→ TRECHO SELECIONADO:
• • • • • • •

Trato aqui da crise do garantismo, e digo isso porque antes da morte do pedreiro, quando este confessou seus crimes, a imprensa, com sua fome devoradora de notícias, logo procurou encontrar os culpados pela precipitada libertação de Admar, os responsáveis por uma suposta "omissão administrativa" ou irregularidade, que permitiu que um maníaco psicopata pudesse ser solto, e assim viesse a cometer novos delitos. O juiz da Vara de Execuções Penais que concedeu a liberdade de Admar fugiu dos holofotes, mas permitiu a divulgação de entrevista em que ele afirma que tão somente cumpriu a lei, baseado num laudo psiquiátrico requisitado pela Justiça, que atestou a normalidade de Admar, informando que ele não possuía doença mental alguma, e, portanto, poderia ele, supostamente no entendimento do juiz, ser solto, por "não apresentar perigo à sociedade", preenchendo as condições legais para progressão de regime, sendo-lhe concedida liberdade condicional. Uma vez solto, rapidamente o maníaco goiano voltou a perseguir e matar o objeto de seu desejo pedófilo:jovens adolescentes, mal saídos da infância, que eram atraídos pelo pedreiro com promessas de dinheiro, sendo sexualmente violentados e mortos em seguida, a pauladas ou a golpes de enxada. O criminoso chegou a enterrar todos os corpos em local próximo à residência das vítimas, e aparentava uma completa frieza diante das mães das vítimas, além de não manifestar sinais de visível arrependimento ao confessar seus delitos.
Mas o pior ainda estava por vir para prejudicar ainda mais a credibilidade do Estado e da Justiça Brasileira; quando, uma vez recolhido novamente à prisão, e sujeito à tutela do Estado, que deveria assegurar ao acusado o devido processo legal, a proteção de sua integridade física e um julgamento justo, Admar acabou sendo encontrado morto em circunstâncias misteriosas, na carceragem de uma mesma polícia encarregada tanto de detê-lo quanto de protegê-lo de outros que, por um sedento sentimento de vingança, queriam ver morrer o monstro, um cruel assassino de garotos. As circunstâncias da morte de Admar indicam suicídio. Porém, devido à estranheza de tal fato, o Ministério Público goiano pediu imediata instauração de investigação, para determinar se Admar de Jesus teve de fato uma "morte morrida" e não uma "morte matada". Fica difícil de se chegar a uma conclusão!!

• • • • • • •

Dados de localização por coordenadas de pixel

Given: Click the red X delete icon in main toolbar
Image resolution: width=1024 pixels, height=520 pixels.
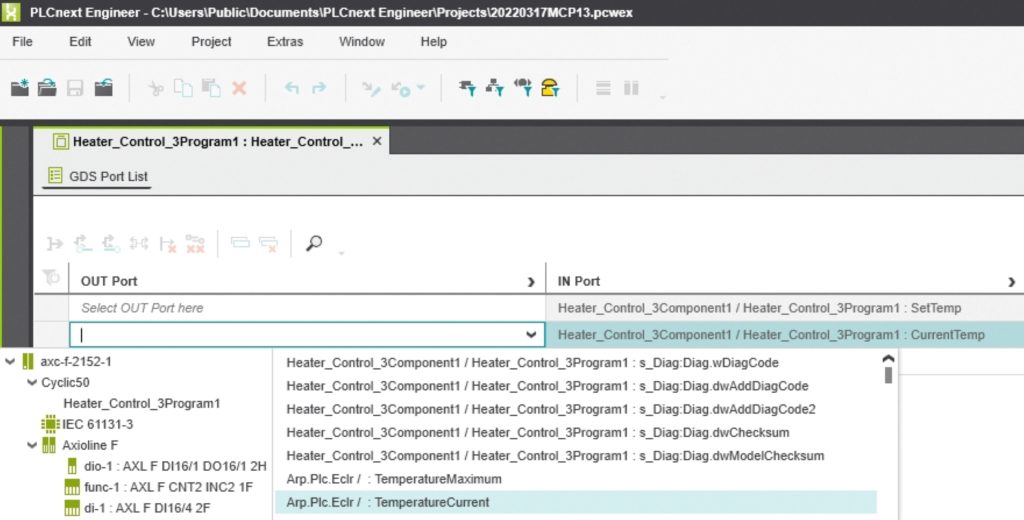Looking at the screenshot, I should [x=239, y=88].
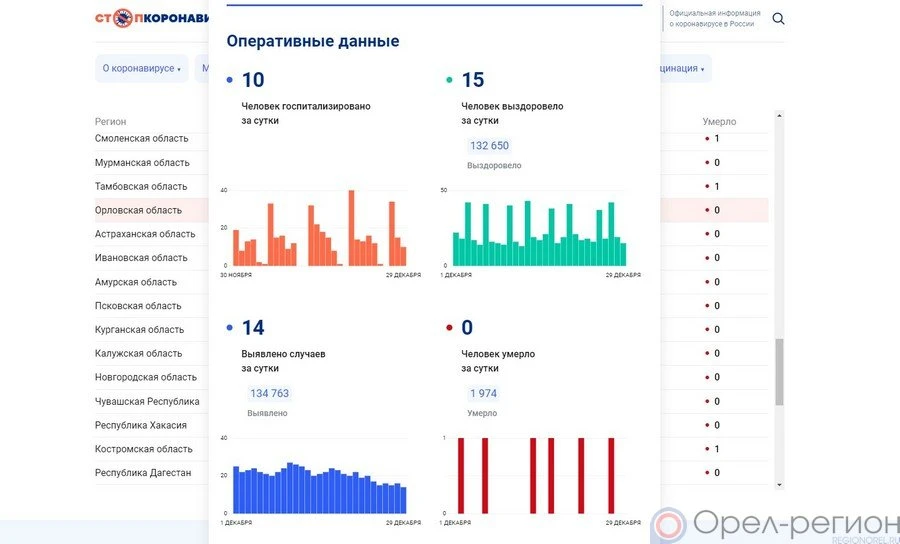Open the Стопкоронавирус logo homepage
Image resolution: width=900 pixels, height=544 pixels.
tap(150, 18)
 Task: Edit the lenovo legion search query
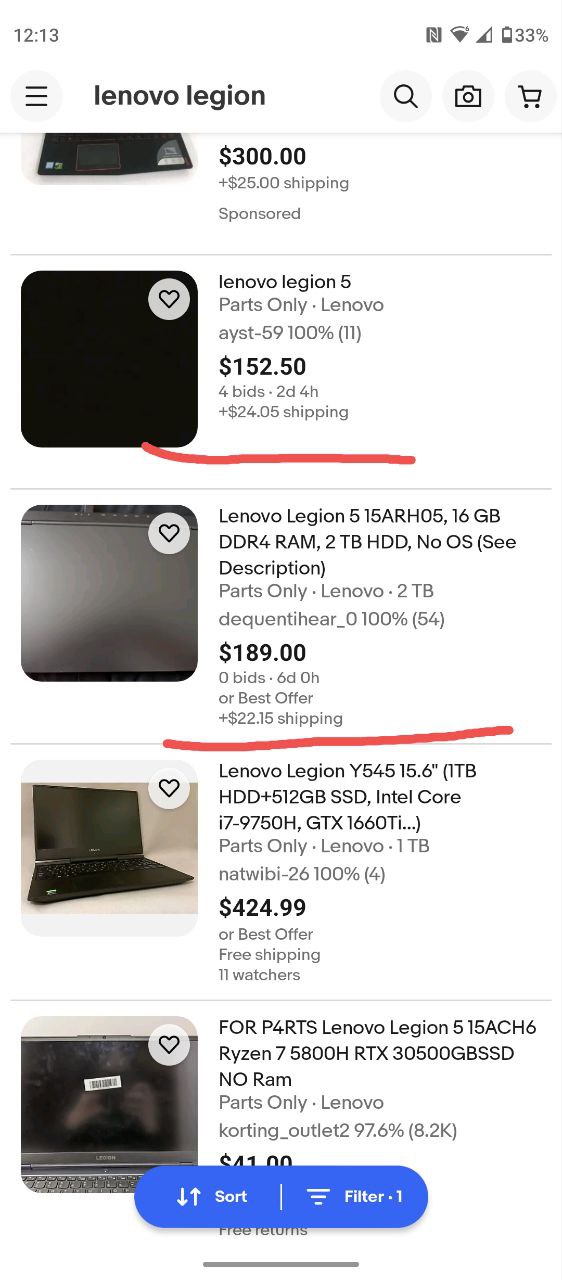[180, 96]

• • • • • • •

→ REQUISITO 1: No trecho sobre o caso Admar, que órgão pediu a instauração imediata de uma investigação sobre a morte dele?
→ REQUISITO 2: Copie do trecho sobre o caso Admar tudo o que vai desde "Mas o pior ainda" até "a uma conclusão!!".

→ RESOLUÇÃO DO EXERCÍCIO 1: O Ministério Público goiano.

→ RESOLUÇÃO DO EXERCÍCIO 2:
Mas o pior ainda estava por vir para prejudicar ainda mais a credibilidade do Estado e da Justiça Brasileira; quando, uma vez recolhido novamente à prisão, e sujeito à tutela do Estado, que deveria assegurar ao acusado o devido processo legal, a proteção de sua integridade física e um julgamento justo, Admar acabou sendo encontrado morto em circunstâncias misteriosas, na carceragem de uma mesma polícia encarregada tanto de detê-lo quanto de protegê-lo de outros que, por um sedento sentimento de vingança, queriam ver morrer o monstro, um cruel assassino de garotos. As circunstâncias da morte de Admar indicam suicídio. Porém, devido à estranheza de tal fato, o Ministério Público goiano pediu imediata instauração de investigação, para determinar se Admar de Jesus teve de fato uma "morte morrida" e não uma "morte matada". Fica difícil de se chegar a uma conclusão!!